• _WORK INSTRUCTIONS_
1. Translate this sentence from the letter about Westminster Council into French: "Porter and the council’s then idea was to ghettoise Westminster working classes, in particular around Church Street Edgware Road, and in Queen’s Park, still the two most deprived areas of Westminster."
2. According to the letter about Westminster Council, how many luxury flats are to replace the Jubilee Sports Centre?
3. Carry on the letter about Westminster Council, picking up after its final sentence.

• _SOURCE TEXT_
* * *

Demonstrations at the Jubilee Sport Centre in 2015

Published: 27 January, 2017

• AS a Queen’s Park resident who lived through Shirley Porter’s reign as the most corrupt leader of the most corrupt council in British history, I see the continuation of her aims.

Take the signing-off of the demolition of our Jubilee Sports Centre, to be replaced by 21 “town houses” and 70 luxury flats starting at £525,000 for a one-bedroom flat. Already, the 50sq m free open-access basketball court, used daily by local kids, has gone, to be replaced by a 350 sq m private garden exclusively for the new residents,

People may need reminding that in 2001 councillors Robert Davis and Simon Milton, then head of Westminster Council, flew to Israel at a time when the council was trying to get back money it was owed by Porter as a result of her role in the 1980s homes-for-votes plot to sell council homes in marginal wards to potential Tory voters. 

The District Auditor had reckoned over £30million was payable, but her UK funds had been transferred out, nothing was traceable, so the offer had to be accepted by Labour councillors.

Porter and the council’s then idea was to ghettoise Westminster working classes, in particular around Church Street Edgware Road, and in Queen’s Park, still the two most deprived areas of Westminster. 

She did succeed, by gerrymandering and appropriation of council flats, in turning Maida Vale into entirely Tory property-owners. (“Our aim is to gentrify the city of London” as she wrote to her hero Margaret Thatcher.) 

Her unique failure in office was with her intention to privatise by hook and by crook the then council (now WECH, Walterton & Elgin Community Housing) estate on Harrow Road.

* * *

• _EXTRACTED RECORDS_
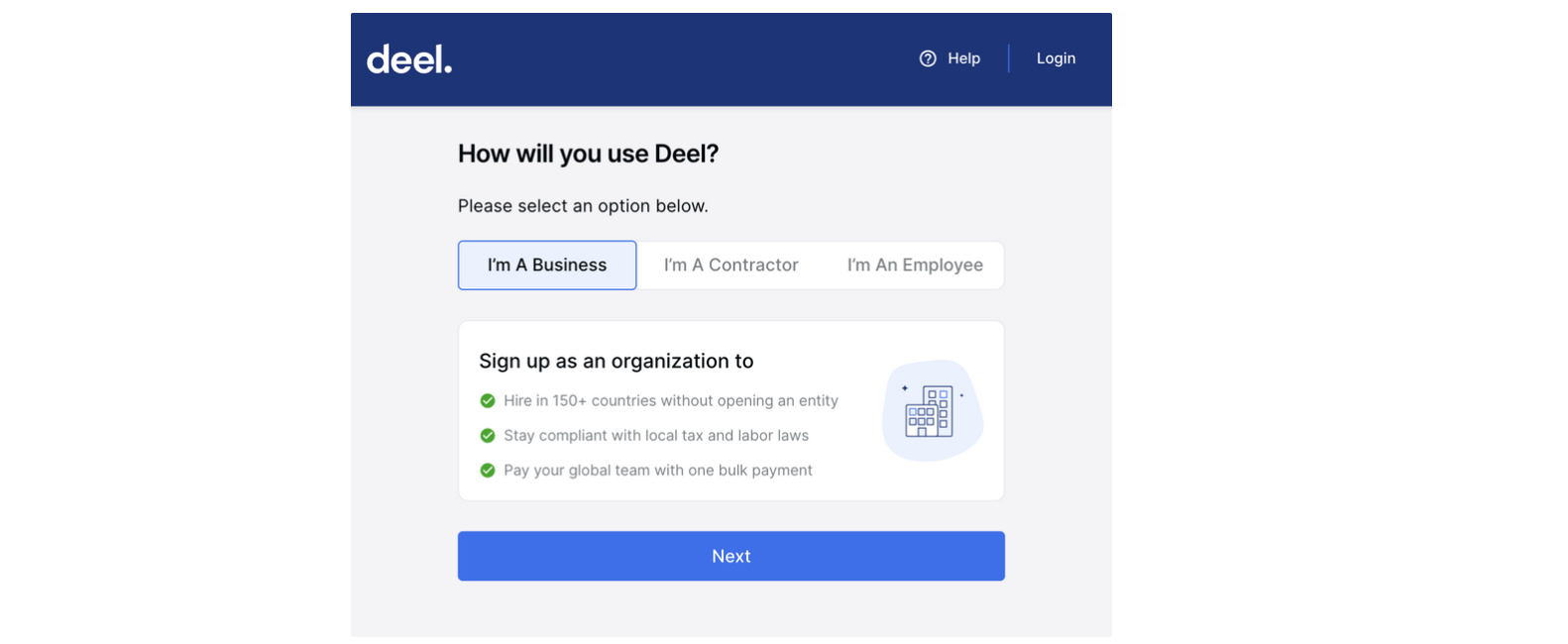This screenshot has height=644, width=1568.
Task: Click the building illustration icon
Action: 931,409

* * *

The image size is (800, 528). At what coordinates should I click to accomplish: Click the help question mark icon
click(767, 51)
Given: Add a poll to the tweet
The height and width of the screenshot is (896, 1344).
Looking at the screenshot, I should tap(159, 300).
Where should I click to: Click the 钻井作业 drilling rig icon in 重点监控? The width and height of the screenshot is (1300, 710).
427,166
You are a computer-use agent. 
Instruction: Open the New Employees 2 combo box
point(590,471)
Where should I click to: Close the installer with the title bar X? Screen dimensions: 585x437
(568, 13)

* * *

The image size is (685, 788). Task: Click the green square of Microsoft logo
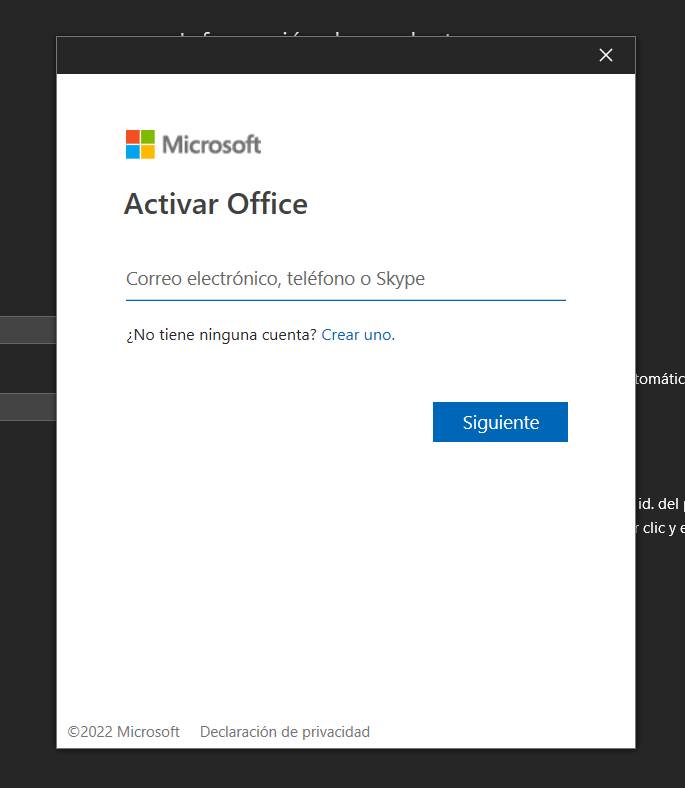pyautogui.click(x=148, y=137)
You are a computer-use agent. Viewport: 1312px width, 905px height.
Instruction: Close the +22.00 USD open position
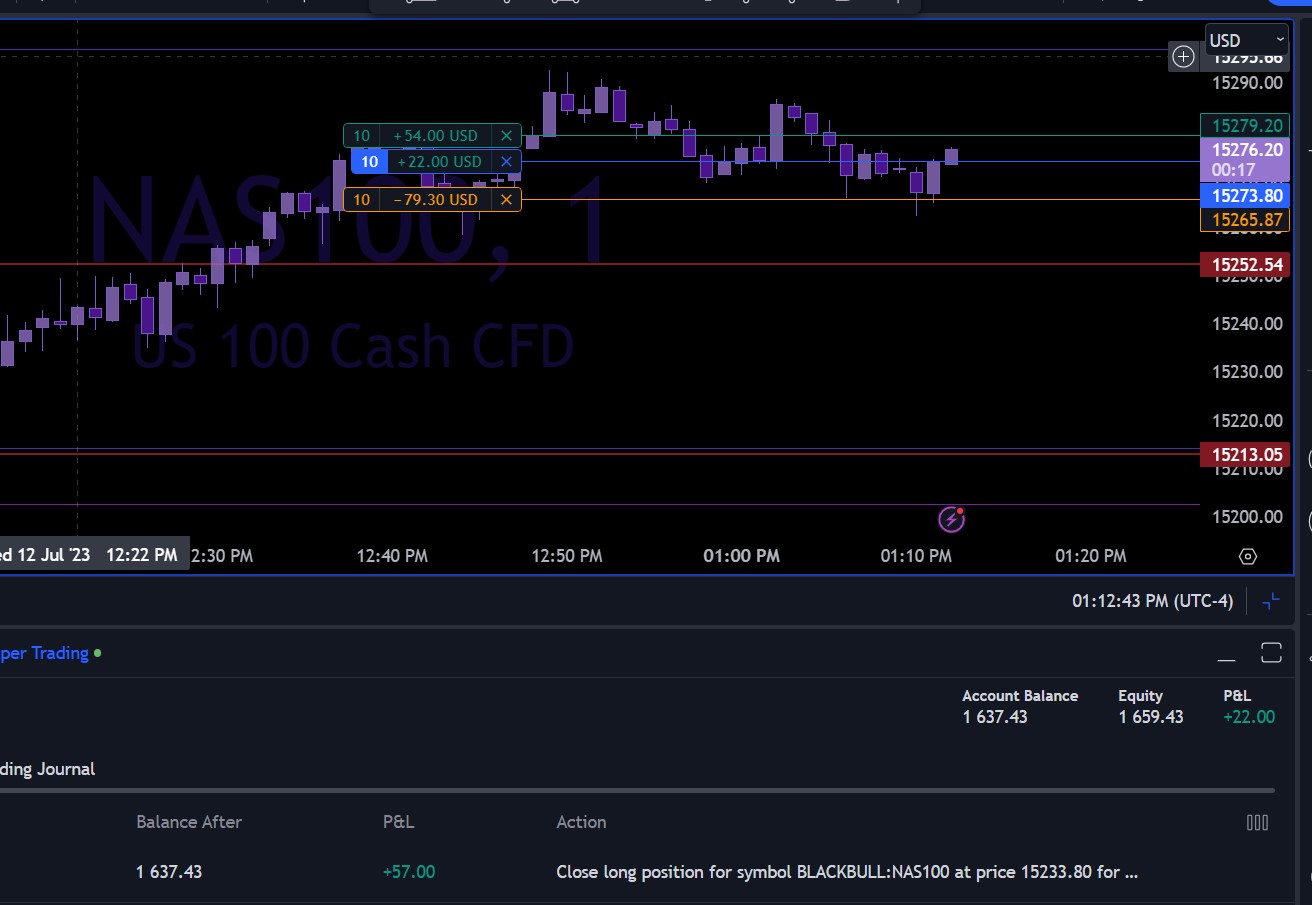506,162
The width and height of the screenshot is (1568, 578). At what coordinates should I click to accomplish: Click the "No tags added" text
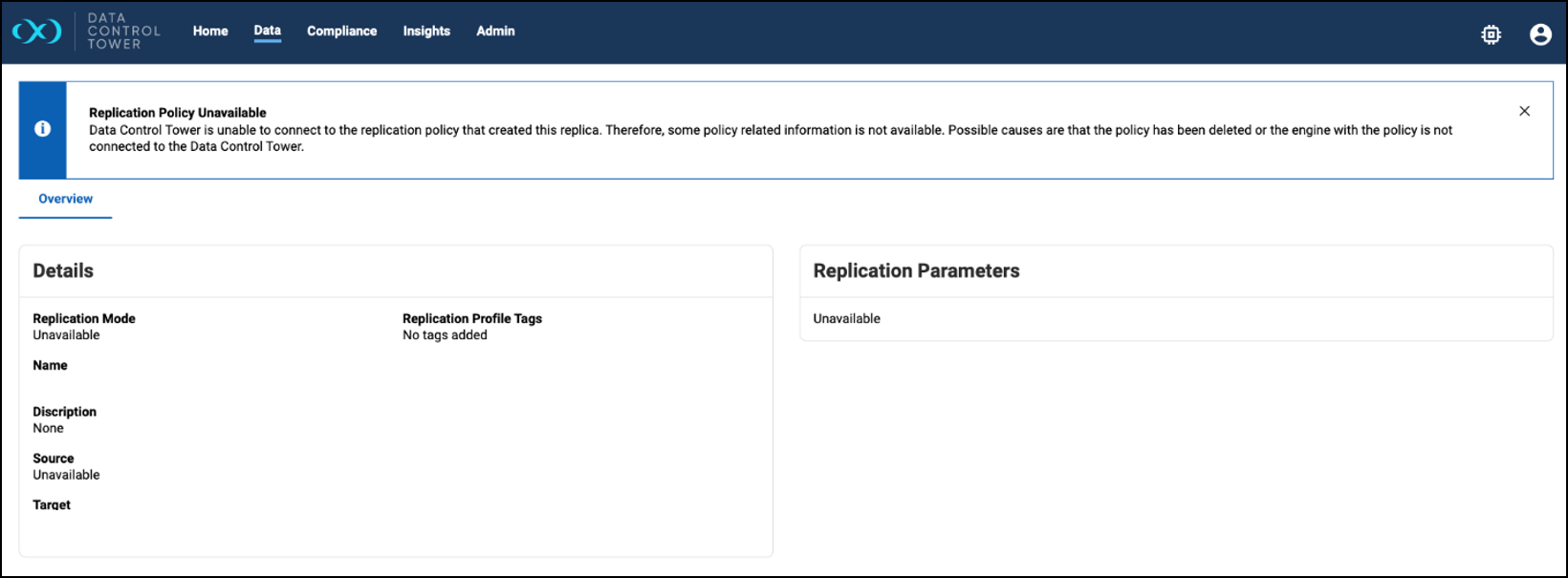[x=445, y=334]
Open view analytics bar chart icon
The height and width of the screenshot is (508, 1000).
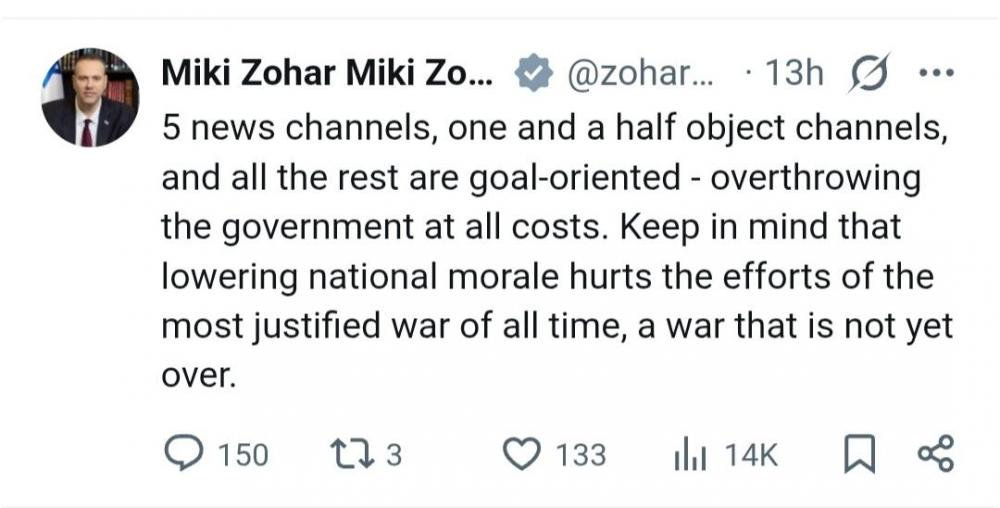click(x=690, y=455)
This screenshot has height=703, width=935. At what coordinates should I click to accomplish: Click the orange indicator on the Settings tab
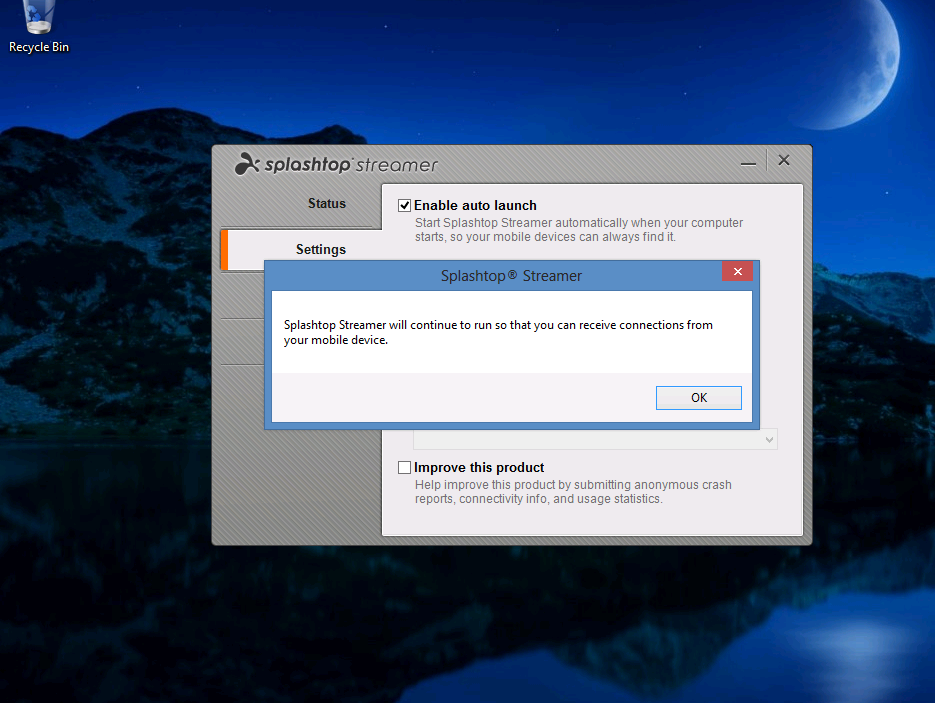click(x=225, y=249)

* * *

• _RESPONSES TO THE EXERCISE_
1. L'idée de Porter et du conseil à l'époque était de ghettoïser les classes ouvrières de Westminster, en particulier autour de Church Street Edgware Road et à Queen's Park, qui restent les deux quartiers les plus défavorisés de Westminster.

2. 70 luxury flats.

3.
The governments since Thatcher have changed all that, with no building of council homes, and created our distressing conditions of appropria­tion of public property like the Jubilee by cash-strapped councils of all political shades, alike in cahoots with property developers, creating the Londonwide rash of luxury flats, with uncon­trolled rental mayhem. 

The reasons may appear to be different from Porter’s, but the effects are the same.

It is odd and very sad to see Labour councils such as Lambeth adopting “estate regeneration” policies which will have the effect of displacing Labour-voting council tenants, and encouraging the construction of high-value flats for sale to the well-heeled.

There is no point in talking about “affordable housing”, because it is unaffordable. In any case, Westminster is now transporting council tenants outside the borough. 

Gentrifying is now the full government, and council, agenda, or more accurately, unbridled private property, with no rent controls, driving the working classes out of London. 

The visionary Save Our Jubilee Campaign’s Community Jubilee Plan, drawn up with a local architect specialising in the rehabilitation of existing buildings, and a sports manager of 30 years’ experience, to provide a Jubilee Sports Centre cost-effective within five years, was trashed by the council without serious consideration.  

Without wholehearted political backing, the future of our communities Londonwide is bleak.